Thursday, August 04, 2005 7:26:41 PM

Post# of 309
David's Thursday Market Update: FEAR FACTOR

Fear Factor

8/4/2005

by David Yu

I wrote "Once is Not Enough" after the Dow dropped 55 points on 7/25/2005. In that article I mentioned that the fear factor would not come into play until there’s a larger down day or a few more down days like that strung together. One Sentiment Oscillator that I use may validate today being one of the larger down days that has finally brought fear into the market. But, before we get into that, I'd like to touch basis on our portfolio and in particular GSS.

The long positions in our portfolio were picked by me with low degree of correlation with the market, so they should continue to perform as they're supposed to, independent of the market. The only exception was Southwest Airlines (LUV). It's a little too "market sensitive" to be kept for now.
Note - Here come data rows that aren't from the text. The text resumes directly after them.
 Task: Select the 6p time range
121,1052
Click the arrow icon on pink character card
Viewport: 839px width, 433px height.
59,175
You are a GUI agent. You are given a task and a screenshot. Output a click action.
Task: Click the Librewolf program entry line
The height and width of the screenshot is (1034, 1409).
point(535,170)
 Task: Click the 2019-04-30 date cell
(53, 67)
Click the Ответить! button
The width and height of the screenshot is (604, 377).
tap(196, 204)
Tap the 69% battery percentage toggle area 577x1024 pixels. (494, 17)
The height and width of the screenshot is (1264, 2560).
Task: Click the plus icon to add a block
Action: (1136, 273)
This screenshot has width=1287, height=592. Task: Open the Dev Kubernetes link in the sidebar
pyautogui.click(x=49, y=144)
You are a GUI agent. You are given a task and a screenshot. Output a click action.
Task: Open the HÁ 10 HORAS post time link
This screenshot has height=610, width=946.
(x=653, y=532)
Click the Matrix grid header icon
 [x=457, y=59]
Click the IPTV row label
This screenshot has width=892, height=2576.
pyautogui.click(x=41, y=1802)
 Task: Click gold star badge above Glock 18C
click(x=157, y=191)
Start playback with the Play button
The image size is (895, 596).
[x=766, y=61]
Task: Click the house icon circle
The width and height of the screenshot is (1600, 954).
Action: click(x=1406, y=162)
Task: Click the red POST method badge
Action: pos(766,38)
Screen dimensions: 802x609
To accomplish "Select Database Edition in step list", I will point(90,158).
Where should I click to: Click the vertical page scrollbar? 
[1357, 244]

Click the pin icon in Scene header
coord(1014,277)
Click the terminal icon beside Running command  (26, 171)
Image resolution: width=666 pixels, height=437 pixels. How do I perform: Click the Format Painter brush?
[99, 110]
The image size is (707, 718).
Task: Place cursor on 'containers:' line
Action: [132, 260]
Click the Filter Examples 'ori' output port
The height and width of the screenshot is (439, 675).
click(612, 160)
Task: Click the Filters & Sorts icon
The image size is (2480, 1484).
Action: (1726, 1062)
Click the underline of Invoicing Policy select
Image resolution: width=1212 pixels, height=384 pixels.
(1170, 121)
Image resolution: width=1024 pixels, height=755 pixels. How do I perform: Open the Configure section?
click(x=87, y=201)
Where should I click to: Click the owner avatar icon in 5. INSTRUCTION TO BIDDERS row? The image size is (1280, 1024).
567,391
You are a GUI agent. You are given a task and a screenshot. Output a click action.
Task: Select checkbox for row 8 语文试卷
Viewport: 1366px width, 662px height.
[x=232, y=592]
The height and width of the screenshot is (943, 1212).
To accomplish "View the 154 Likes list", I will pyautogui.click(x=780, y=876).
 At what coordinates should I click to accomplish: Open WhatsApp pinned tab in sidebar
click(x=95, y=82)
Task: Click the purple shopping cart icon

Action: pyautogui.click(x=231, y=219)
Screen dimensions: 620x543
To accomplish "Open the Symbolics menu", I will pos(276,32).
Therefore, LUV position is now closed for a small profit.

GSS - the very intriguing technical observation about GSS (Golden Star Resources) is that it's once again at that $3.30 resistance. Remember I showed you the psychological barrier that's manifested on this chart (Chart 1)? When I posted this chart on 7/25/2005, I pointed out the big gap down (yellow highlight) that's accompanied by the largest negative volume bars (blue circle) in February was where the share holders really sold off. And, every time GSS gets up to this level, it has to deal with that psychological trauma over and over again.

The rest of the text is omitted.